Stored data entries
┄┄┄┄┄┄

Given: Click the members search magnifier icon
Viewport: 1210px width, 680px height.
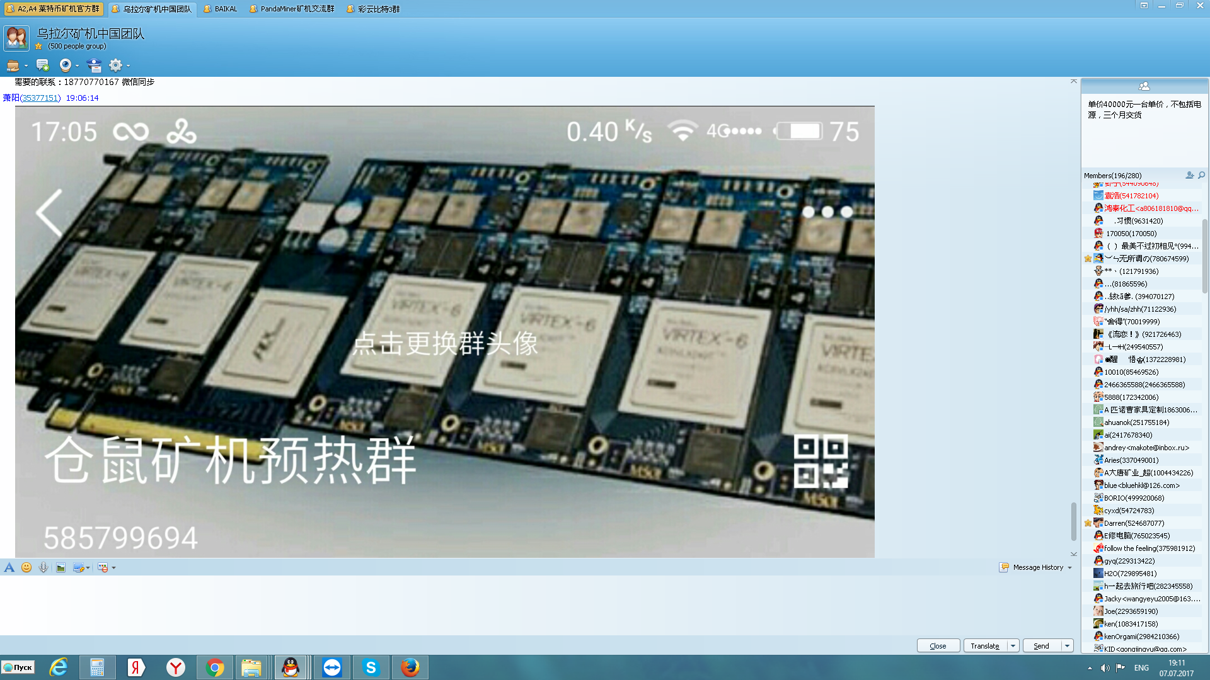Looking at the screenshot, I should click(1201, 176).
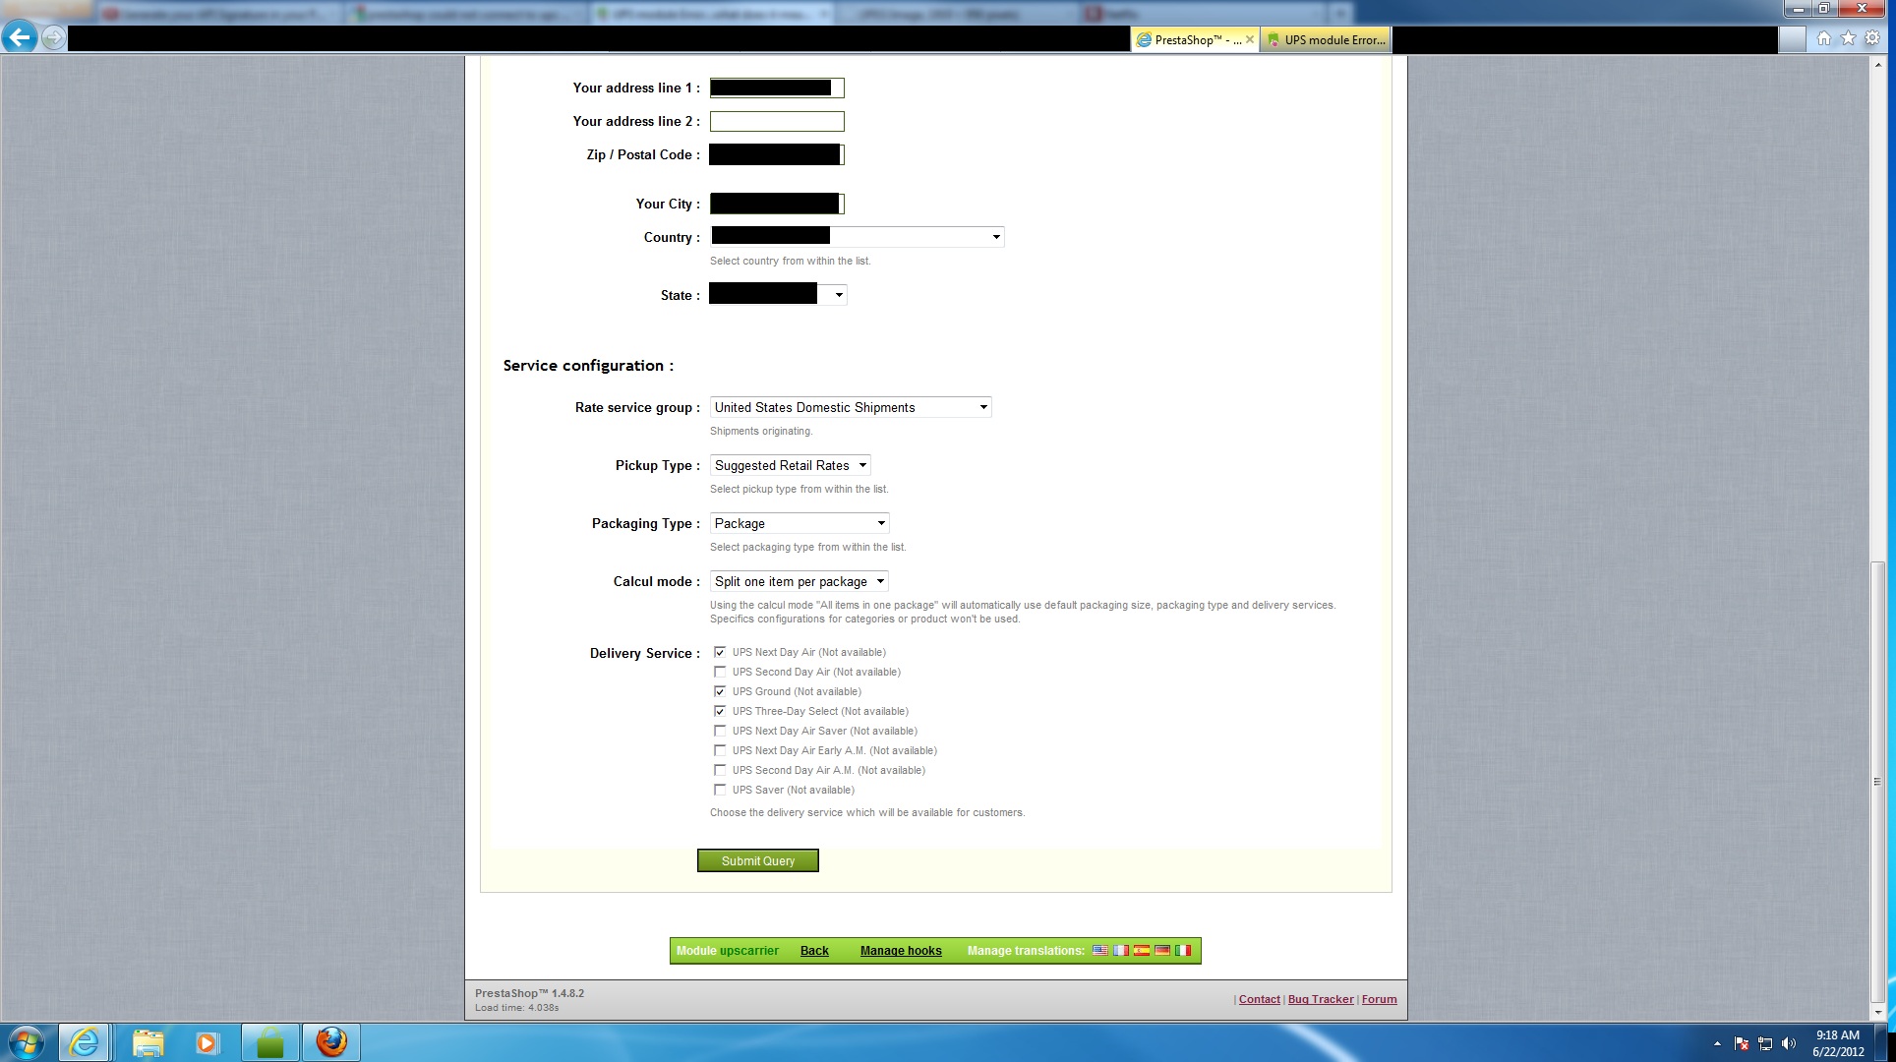Choose the Italian flag translation icon

click(x=1183, y=951)

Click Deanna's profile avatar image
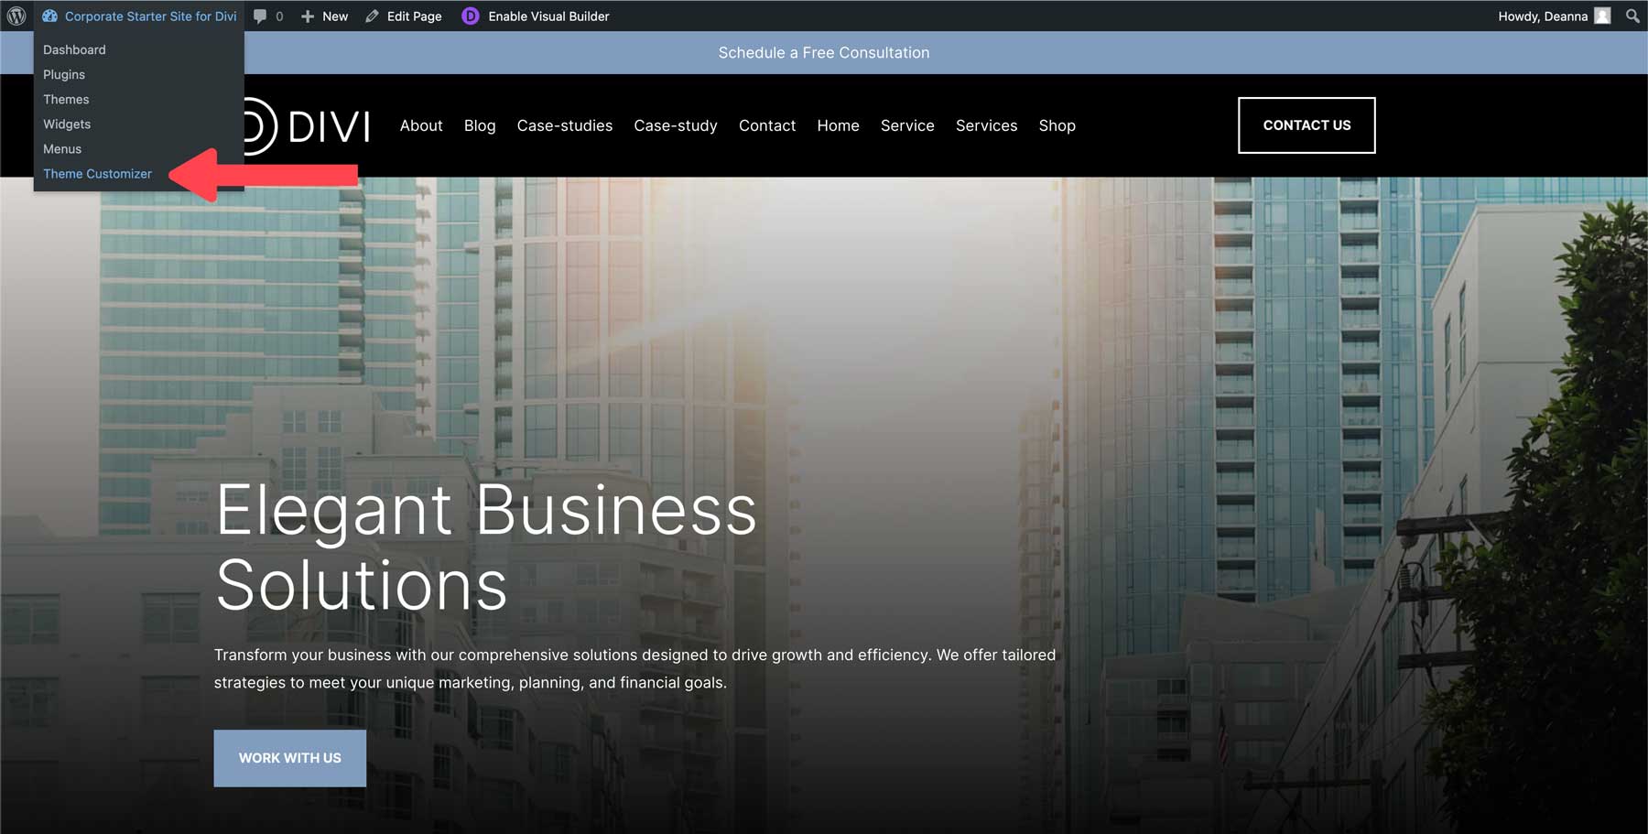click(1601, 16)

┄┄┄┄┄┄

• Exercise requirements
Restate the data above word for word. Do not include the images.

• Answer to the exercise
Given: Click the members search magnifier icon
Viewport: 1210px width, 680px height.
Looking at the screenshot, I should click(1201, 176).
Choose the Italian flag translation icon

click(x=1183, y=951)

Click Deanna's profile avatar image
click(1601, 16)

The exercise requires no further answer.